Distributed legal intelligence (DLI): legal knowledge as a living graph—cases, themes, concepts, and authorities—reasoned and explored without the usual ask-and-wait analytics loop.

What is distributed legal intelligence?

Distributed legal intelligence is an approach to legal and pre-litigation reasoning where statutes, rules, cases, factual entities, and argumentative structure are represented together—as nodes and relationships in a graph—rather than as isolated documents or search results. Intelligence is "distributed" in the sense that relevance and linkage are modeled across the whole fabric of authorities and themes, not centralized in a single summary or dashboard.

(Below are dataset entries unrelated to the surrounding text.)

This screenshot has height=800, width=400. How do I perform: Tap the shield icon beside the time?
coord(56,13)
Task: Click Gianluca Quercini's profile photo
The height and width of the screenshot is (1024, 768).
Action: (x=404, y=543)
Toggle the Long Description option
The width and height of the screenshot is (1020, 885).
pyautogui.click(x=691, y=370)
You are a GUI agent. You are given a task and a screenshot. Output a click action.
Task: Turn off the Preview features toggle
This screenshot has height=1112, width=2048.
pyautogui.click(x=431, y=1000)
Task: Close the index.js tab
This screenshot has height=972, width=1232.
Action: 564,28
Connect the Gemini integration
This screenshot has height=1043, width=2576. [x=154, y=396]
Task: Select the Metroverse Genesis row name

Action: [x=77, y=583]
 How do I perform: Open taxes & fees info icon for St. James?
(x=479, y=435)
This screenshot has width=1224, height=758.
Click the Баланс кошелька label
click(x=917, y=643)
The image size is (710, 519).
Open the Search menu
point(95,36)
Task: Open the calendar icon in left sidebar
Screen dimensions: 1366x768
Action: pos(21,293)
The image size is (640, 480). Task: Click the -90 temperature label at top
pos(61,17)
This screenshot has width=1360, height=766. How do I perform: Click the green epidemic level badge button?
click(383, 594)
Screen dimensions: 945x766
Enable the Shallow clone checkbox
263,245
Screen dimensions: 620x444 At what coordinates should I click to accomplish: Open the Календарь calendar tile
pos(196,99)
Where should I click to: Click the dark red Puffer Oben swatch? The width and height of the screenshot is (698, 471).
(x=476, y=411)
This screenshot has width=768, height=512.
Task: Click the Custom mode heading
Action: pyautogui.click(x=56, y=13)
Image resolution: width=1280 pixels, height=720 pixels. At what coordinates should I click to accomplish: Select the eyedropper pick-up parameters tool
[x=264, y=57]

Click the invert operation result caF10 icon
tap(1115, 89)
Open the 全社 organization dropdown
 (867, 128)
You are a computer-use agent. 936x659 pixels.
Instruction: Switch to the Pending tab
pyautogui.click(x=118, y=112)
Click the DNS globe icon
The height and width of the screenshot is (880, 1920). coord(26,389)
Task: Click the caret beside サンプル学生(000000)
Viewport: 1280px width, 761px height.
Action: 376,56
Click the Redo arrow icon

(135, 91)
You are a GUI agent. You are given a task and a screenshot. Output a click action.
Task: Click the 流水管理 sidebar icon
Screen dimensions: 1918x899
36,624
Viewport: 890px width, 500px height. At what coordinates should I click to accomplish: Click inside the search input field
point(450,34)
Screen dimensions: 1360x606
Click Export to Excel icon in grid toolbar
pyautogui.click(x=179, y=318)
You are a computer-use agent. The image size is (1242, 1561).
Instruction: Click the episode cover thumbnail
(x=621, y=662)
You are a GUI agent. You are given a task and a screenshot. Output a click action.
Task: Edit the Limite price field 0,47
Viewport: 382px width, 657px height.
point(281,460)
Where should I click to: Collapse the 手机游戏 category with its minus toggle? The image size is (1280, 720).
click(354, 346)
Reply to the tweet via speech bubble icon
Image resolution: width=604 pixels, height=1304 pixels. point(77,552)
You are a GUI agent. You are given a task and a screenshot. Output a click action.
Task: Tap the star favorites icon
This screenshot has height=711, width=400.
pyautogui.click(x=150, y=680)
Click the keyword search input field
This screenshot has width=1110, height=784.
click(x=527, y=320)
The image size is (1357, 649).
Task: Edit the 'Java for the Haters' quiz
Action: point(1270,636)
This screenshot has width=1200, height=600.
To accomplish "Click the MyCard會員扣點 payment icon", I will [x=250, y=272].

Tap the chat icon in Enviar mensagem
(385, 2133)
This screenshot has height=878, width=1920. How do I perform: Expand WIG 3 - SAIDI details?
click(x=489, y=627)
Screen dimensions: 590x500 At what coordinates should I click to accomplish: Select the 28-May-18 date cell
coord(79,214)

The system surfaces how an argument theme connects to specific cases, how a focal matter ties to concepts and controlling rules, and how parties, judges, and citations sit in the same navigable structure. That makes precedent and procedural context inspectable as structure, not only as text.

Graph-native legal context

Themes, dockets, concepts, and citations appear as first-class relationships. You follow edges instead of re-running keyword searches for every new question.

Distributed over the knowledge fabric

Reasoning spans the network of authorities and entities. Updates propagate through the graph so local changes remain consistent with the wider legal model.

DLI in the terminal

Inputless Desmodus includes a terminal-oriented interface for exploring the legal graph—suited to secure environments, operator workflows, and sovereign deployments where a browser is not the primary surface.

Inputless DLI terminal graph: argument theme linked to Doe v. Acme, Roe v. State, and Smith v. Jones

Argument themes connected to precedent cases in the DLI graph view—keyboard-navigable, terminal-native visualization.

Inputless DLI terminal graph: central case Epsilon v. Zeta with themes, concepts, statutes, and parties

A focal case linked upward to argument themes and concepts, and downward to statutes (e.g. 28 U.S.C. 1331), rules (FRCP 12(b)(6)), landmark pleading cases, judges, and parties.